But, having grown up in a city like Madrid, I missed the vibrancy of urban life and found a dream home in Philadelphia. An I.M. Pei townhouse in a stately courtyard with lots of space for a musician and a writer to work without getting in each other’s way. Peter’s unfortunate early death turned our home into a lonesome “casa Concha.” I was happy there, though, but no longer felt at home—such precise expression in English.
Retirement brought downsizing and the Tuscan palette to a high-rise condo in the same area of the city, where a strange thing happened from the very first day there. I could hear the neighbors coming in out, I could smell food cooking the minute the elevator doors opened, I could hear the traffic in the distance… best of all, I could step out and be in lovely Washington Square. Not The Retiro Park, but very close and with similar evergreen aroma, and I realized that I felt as if I had moved back to my home in Madrid!
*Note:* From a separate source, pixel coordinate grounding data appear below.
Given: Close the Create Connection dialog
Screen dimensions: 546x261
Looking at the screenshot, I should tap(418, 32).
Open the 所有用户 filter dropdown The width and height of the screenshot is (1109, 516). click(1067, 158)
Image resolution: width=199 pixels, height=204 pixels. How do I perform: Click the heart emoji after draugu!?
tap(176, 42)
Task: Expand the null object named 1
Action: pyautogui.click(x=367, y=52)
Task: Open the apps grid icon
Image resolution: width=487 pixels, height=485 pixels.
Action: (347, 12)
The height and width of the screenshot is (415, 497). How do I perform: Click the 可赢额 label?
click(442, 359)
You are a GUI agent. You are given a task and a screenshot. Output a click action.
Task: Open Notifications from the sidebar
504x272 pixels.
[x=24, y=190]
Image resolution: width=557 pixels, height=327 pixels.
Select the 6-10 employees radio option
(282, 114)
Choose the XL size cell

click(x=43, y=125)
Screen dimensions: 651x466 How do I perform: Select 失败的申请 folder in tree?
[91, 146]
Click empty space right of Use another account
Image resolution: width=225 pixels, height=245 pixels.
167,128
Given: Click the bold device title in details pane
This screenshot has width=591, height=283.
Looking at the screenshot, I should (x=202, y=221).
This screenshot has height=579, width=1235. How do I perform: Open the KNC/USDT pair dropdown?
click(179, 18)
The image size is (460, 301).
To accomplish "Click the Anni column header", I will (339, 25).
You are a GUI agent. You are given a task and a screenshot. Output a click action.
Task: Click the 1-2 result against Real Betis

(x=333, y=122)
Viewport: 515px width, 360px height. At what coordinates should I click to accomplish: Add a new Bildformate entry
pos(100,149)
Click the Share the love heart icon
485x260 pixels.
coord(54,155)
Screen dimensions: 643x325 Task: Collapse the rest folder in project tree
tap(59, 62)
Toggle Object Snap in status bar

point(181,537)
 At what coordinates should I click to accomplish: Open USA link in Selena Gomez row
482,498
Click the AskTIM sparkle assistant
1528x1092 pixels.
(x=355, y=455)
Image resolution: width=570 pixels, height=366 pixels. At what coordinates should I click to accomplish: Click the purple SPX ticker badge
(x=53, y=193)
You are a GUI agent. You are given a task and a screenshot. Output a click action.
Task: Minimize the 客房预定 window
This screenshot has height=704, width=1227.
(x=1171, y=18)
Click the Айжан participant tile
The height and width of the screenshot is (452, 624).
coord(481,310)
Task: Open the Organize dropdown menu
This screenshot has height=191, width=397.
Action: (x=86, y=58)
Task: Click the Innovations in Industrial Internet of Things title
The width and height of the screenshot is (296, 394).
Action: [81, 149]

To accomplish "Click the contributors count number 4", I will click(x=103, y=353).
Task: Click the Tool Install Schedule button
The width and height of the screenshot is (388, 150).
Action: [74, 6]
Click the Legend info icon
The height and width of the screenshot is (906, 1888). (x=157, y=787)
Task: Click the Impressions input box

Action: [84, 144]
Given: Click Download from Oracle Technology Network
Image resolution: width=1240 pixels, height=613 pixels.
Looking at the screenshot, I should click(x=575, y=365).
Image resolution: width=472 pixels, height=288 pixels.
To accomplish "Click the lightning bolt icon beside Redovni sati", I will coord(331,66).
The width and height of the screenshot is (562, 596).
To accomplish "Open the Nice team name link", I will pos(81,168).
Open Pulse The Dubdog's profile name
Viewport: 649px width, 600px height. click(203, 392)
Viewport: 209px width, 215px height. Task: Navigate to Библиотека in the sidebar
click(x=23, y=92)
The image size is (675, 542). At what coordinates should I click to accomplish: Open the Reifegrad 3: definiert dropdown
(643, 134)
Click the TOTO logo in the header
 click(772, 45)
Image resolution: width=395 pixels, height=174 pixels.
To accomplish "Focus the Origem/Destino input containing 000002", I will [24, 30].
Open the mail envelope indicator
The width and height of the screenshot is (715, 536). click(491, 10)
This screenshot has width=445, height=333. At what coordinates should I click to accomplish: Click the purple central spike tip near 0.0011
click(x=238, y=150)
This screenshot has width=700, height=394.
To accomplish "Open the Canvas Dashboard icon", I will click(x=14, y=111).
Now I’m also the proud owner of a place at the Jersey Shore, which is the closest I can be to Spain. Just the big ocean separates us, I can hear its waves from my terrace. The dunes rise higher than the tides and protect us from the storms; they are covered with sea grasses, bogs and all kinds of birds. I wake up hearing the noisy gulls, the busy sparrows and the copycat mockingbirds. A bright magenta crape myrtle is blooming right outside the window where I write and I am definitely at home!
This post is a good moment to introduce my new byline—see it above with the blog title—created by Dwayne Booth, one of my sons-in-law and the illustrator of my last three books.
Memories of a distant past: I too was born at home and vividly recall, dimly, some of those early exploratory years as we lived in the basement of an old rectory my grandfather had purchased and moved with a team of horses to a lot he had purchased for $ 50.00. Always look forward to your thoughts and appreciate your sharing them; it is good to exercise one’s memory!
Dick, I Love this concept of “exercising one’s memory!